The most eye-opening part of the school board vs. rural schools battle isn’t that the board rejected the HUB school proposals or that the government is vowing not to interfere; the surprising part is the passion with which the affected communities are vowing not to give up.
“The gloves are off,” declared author and River John spokesperson Sheree Fitch the day after the board voted to close elementary schools in her community as well as in Maitland and Wentworth.
The school board and the government need to pay attention; this bare-knuckled movement has momentum. And a new theme song.
After battling impossible odds, unrealistic criteria and the expectation they would fail, the committees fighting the school closures continue to believe that HUB school idea is best for their rural community. They are demanding innovation instead of stagnation.
In a Facebook post, the River John Save Our Schools group wrote: “With our HUB model, we can make a difference. We can create something that would be beneficial to all of the children of the north shore.”
“Typical Nova Scotia policy, climbing on the back of a bus that’s going nowhere,” one commenter replied. “Big box schools don’t work.”
Another person wrote, “This issue may not be important to the premier and minister but it’s of utmost importance to three communities, to the more than 100 children and their families.”
Carol Hyslop has been leading the charge to save the school in Wentworth because her roots run very deep under that building: it’s where she began her teaching career in the early 60’s, before there was a school board or a teachers’ union.
“The school was new, provided by the government, and the community was pleased with and proud of that school,” she says.
She went away for six years then returned in 1970 and was rehired by the new school board. She noticed changes immediately. She says when the school first opened, there was a fleet of feeder buses driven by local people bringing students to school.
“When I came back, there was one big bus.”
She also remembers the caretaker, who lived next door and knew the school furnace inside out, being told he could no longer fix it; he had to call someone in Springhill.
“So often [change] is made under the guise of being progressive, of making things easier for us,” says Hyslop about government decisions. “Now it’s come to the point where small communities have no rights.”
The chickens have come home to roost. For decades, we have asked the government to do more for us and in return, have allowed it to take more, shrugging our shoulders and accepting the “inevitable decline of rural areas”. When attacked, we chose flight instead of fight.
Keeping open these rural schools is about more than just maintaining a community; it’s about taking a stand, finally, against the “bigger is better” model that has been the basis of government and corporate decisions for decades.
A model we haven’t had the guts for or interest in resisting.
Backed into a corner, people are reacting with defiant calls to action: “Insurrection! Get communities to stop paying provincial taxes. We’re changing the education act. Little ripples turn into big waves. This isn’t the end; it’s just the beginning.”
Carol Hyslop likes the idea of the gloves coming off.

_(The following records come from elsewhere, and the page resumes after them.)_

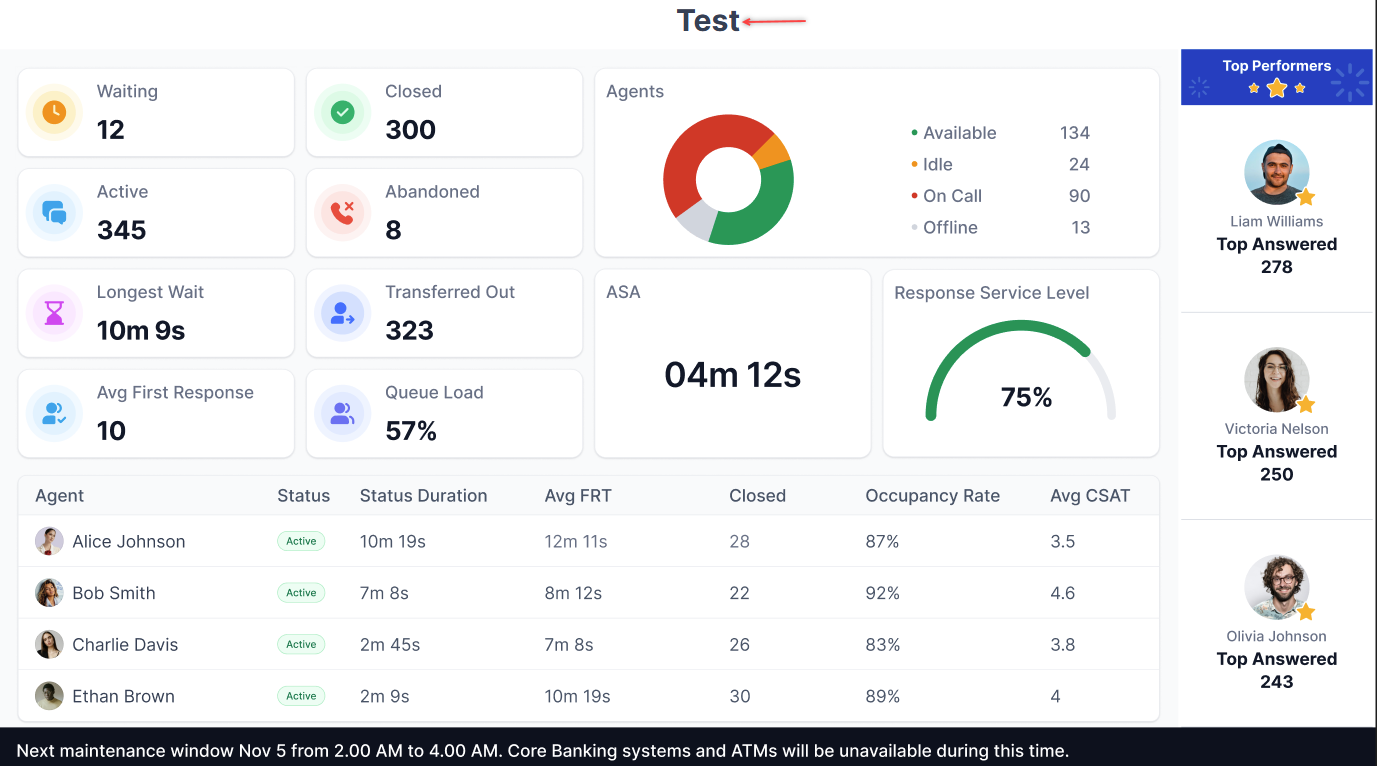Select the blue chat bubbles Active icon
Image resolution: width=1377 pixels, height=766 pixels.
(x=54, y=212)
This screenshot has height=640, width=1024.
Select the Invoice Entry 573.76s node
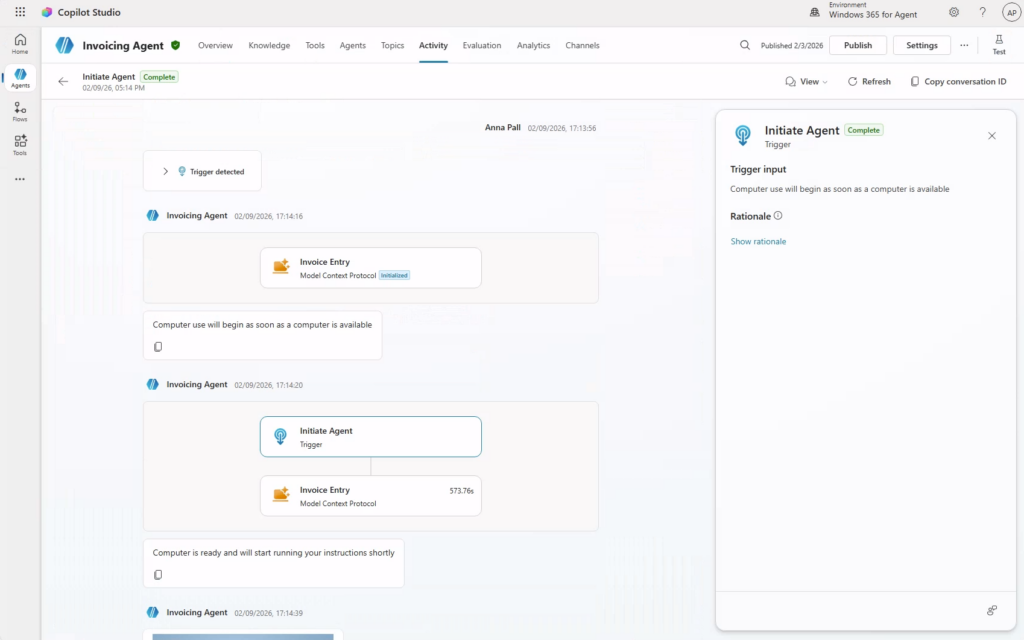click(x=370, y=496)
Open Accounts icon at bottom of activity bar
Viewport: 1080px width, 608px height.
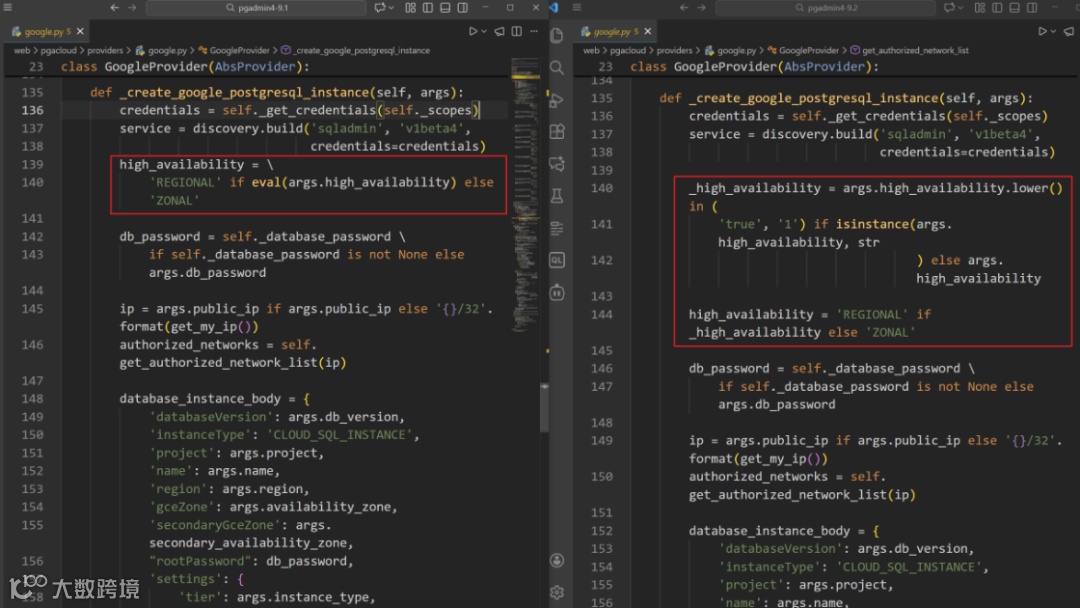pyautogui.click(x=558, y=561)
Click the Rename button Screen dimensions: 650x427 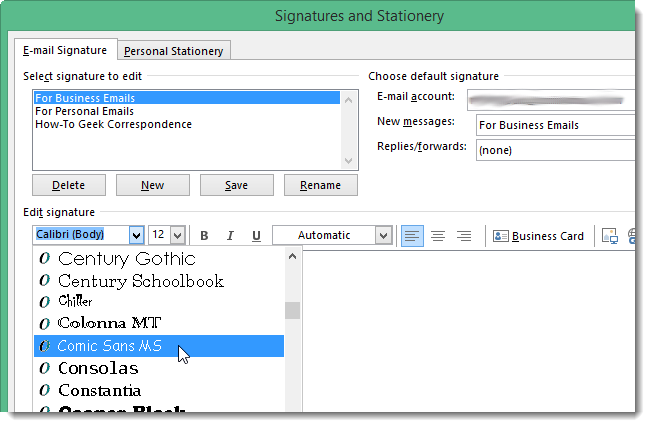click(320, 185)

“It’s not a one-time thing,” Hyslop says about the fight to save the school in Wentworth. “We don’t have a plan in Wentworth yet but I’m hearing little rumbles.”I’m hearing a little rumble myself. As I typed this column, I realized I was humming an 80’s rock anthem by Twisted Sister, “We’re Not Gonna Take It!”
The perfect theme song for the concerned, committed and spittin' mad rural citizens who make up the Save Our Schools movement.
* The ending of this version of the column is different than in the paper because, long after deadline, I found myself objecting to my own final sentence. So I've rewritten it here to better reflect what I meant by using the word "feisty" in the newspaper copy.